The spring journey proceeds clockwise (so as not to unwind the world) and traces evolution represented by the slate prairies within paha sapa through the turtle that emerges from water to land, to tayamni of the four leggeds and concluding at “pe sla”, or the skull, which is the terminus of evolution of the two-leggeds which of course includes bears as well as humans. When asked how they knew the faces and names of these shapes visible from satellites they said “eagles told us”.
Once the timekeepers had wound the world they proceeded beyond the red clay racetrack worn round Paha Sapa, taking rocks from matotiplapaha, the hill of the bear’s lodge, later called Devils Tower to heat the sweat lodge at inyan Kara, where on or around the solstice is the sun dance which if done once must be done three more times in a lifetime. Four years of torn flesh and scars to mark the commitment.

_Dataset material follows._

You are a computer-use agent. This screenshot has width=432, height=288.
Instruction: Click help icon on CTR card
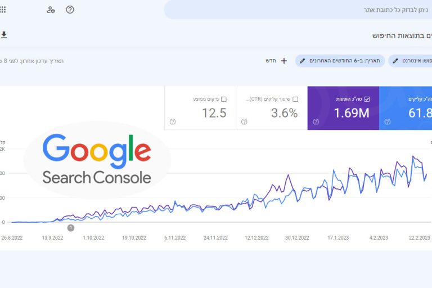pyautogui.click(x=244, y=122)
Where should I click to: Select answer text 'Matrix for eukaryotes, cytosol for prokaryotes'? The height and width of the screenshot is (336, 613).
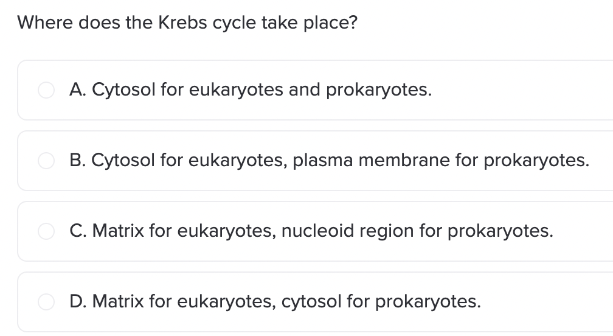(x=286, y=302)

This sacred hoop of the sky is mirrored on the earth because the universe is two discs with conical hourglass intersection at the plane of the earth; kapemni or “the twisting motion of the wind” which in summer months can come in miniature nested within our world and destroy the rodeo grounds as it did in the early 90’s. Again, our world must move clockwise around the grandfathers. Nicholas Black Elk was in this Creation though not of the world and perhaps would prefer his grandfathers kept the name. He saw that it was Good and the so was Jesus.

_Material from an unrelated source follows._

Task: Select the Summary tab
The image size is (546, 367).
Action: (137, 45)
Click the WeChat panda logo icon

Paha sapa is their garden, perhaps lost. The racetrack surrounds it and we emerged with the 28-ribbed buffalo at wind cave at the south of this sacred red heart formed by hills that are black. Nearby are the waters that flow to the four directions. but adding Up, Down and Within, there are 7 directions with names and colors.
4 winds x 7 directions = 28 ribs of the Buffalo. The buffalo that walks into winter camp to make self-sacrifice and feed the starving People who are its Wind Cave birth mates. The Good Red Road is to be chosen over the Black, as catechist Nicolas later visioned for Lakota children so they could choose for themselves.
This is how I remember it was told to me over a 3 year period by the Sigangu, but that was 30 years ago. So for a verification start with “Lakota Star Knowledge” by Stanley Redbird Jr and Goodman.
Then head west from rosebud for the true Oglala Achilles story and read “Crazy Horse: A Lakota Story” from oral history - not McMurtry (no offense intended but the vision given is only found in the Lakota stories).
Then go to Valentine and find Bill Quigley to show you the upside down mountain behind the old schoolhouse, snaking through the sand hills where a horse at least twice in history emerged from water bearing a rider with a Red Crescent rock tied behind his ear, a lightning bolt on his right cheek and blue hailstones on his chest. Go in an early spring thunder mist if you can. Something may happen, including lightning on cheek and hailstones chest. You might also catch a trout of mythic stature or find a fossil hoof in a spawning bed. Be sure to cover your tracks when you leave, and beware of rattlesnakes in the west facing vision rocks.
Tell Bill and Anne I said hello. He may also miss Jimmy who Bill helped to find his story of that place and who sent me there later so that I could find this one.
“How do you think we learned the language?” asked Edna Little Elk during our last audience. “It was here when we got here”. “If it can’t be heard by those living here now it is not the time to speak it”.